10. La question qui se pose est celle de savoir si la nouvelle doctrine sociale issue de la lettre ministérielle du 8 novembre 2012 doit amener une évolution de la position de la Cour quant aux conditions que doivent remplir les ouvriers de nettoyage pour que puisse être appliquée la déduction forfaitaire spécifique pour frais professionnels : doivent-ils travailler sur plusieurs chantiers ou sites pour le compte d'un même employeur ? Ou peuvent-ils se voir appliquer cette déduction même s'ils travaillent sur un seul chantier ou site, dès lors qu'il s'agit d'un lieu distinct du siège social de leur employeur ?

PAR CES MOTIFS, la Cour :

Renvoie l'affaire à la deuxième chambre civile pour avis sur la question suivante :

« La déduction forfaitaire spécifique pour frais professionnels prévue à l'article 9 de l'arrêté du 20 décembre 2002 relatif aux frais professionnels déductibles pour le calcul des cotisations de sécurité sociale, dans sa rédaction issue de l'arrêté du 25 juillet 2005, n'est-elle applicable aux ouvriers de nettoyage assimilés aux ouvriers du bâtiment que s'ils travaillent sur plusieurs chantiers ou sites pour le compte d'un même employeur ou leur est-elle applicable lorsqu'ils travaillent sur un seul site, dès lors qu'il ne s'agit pas du siège social de leur entreprise ? »

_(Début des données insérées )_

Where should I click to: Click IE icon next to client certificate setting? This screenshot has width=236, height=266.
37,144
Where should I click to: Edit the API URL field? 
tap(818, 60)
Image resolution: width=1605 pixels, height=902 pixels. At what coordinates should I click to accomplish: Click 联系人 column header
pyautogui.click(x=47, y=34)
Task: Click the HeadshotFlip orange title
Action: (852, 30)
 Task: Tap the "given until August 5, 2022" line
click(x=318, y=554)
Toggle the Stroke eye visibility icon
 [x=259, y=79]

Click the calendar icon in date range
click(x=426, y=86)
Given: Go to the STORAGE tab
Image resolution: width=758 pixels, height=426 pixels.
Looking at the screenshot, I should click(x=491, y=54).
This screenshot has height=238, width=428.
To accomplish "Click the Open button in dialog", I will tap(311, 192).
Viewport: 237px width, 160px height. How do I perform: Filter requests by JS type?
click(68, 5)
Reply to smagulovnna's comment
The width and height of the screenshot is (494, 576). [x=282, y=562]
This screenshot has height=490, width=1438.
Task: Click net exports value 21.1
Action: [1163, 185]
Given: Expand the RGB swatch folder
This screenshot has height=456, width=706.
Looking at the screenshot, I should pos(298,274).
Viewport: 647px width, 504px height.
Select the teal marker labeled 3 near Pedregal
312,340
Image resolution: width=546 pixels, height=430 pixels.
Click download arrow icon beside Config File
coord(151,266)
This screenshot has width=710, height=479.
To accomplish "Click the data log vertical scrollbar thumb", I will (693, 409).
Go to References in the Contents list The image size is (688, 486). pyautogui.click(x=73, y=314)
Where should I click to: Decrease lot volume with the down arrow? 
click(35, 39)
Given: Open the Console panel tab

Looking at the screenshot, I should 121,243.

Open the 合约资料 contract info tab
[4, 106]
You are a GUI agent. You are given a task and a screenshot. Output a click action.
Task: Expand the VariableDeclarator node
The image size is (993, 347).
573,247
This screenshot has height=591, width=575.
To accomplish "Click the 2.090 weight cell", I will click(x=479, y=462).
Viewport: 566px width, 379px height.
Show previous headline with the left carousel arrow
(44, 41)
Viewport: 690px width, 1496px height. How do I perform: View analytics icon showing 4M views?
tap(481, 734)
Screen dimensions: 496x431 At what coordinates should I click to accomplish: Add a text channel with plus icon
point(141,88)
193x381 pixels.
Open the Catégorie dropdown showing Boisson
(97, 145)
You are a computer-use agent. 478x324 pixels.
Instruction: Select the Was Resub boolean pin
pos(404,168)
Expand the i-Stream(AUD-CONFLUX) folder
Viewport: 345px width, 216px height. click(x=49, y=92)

Sursoit à statuer dans l'attente de la réponse de la deuxième chambre civile ;

Renvoie l'affaire à l'audience de formation de la section 4 du 7 février 2024 à 14 heures ;

Ainsi fait et jugé par la Cour de cassation, chambre sociale, et prononcé par le président en son audience publique du vingt-sept septembre deux mille vingt-trois.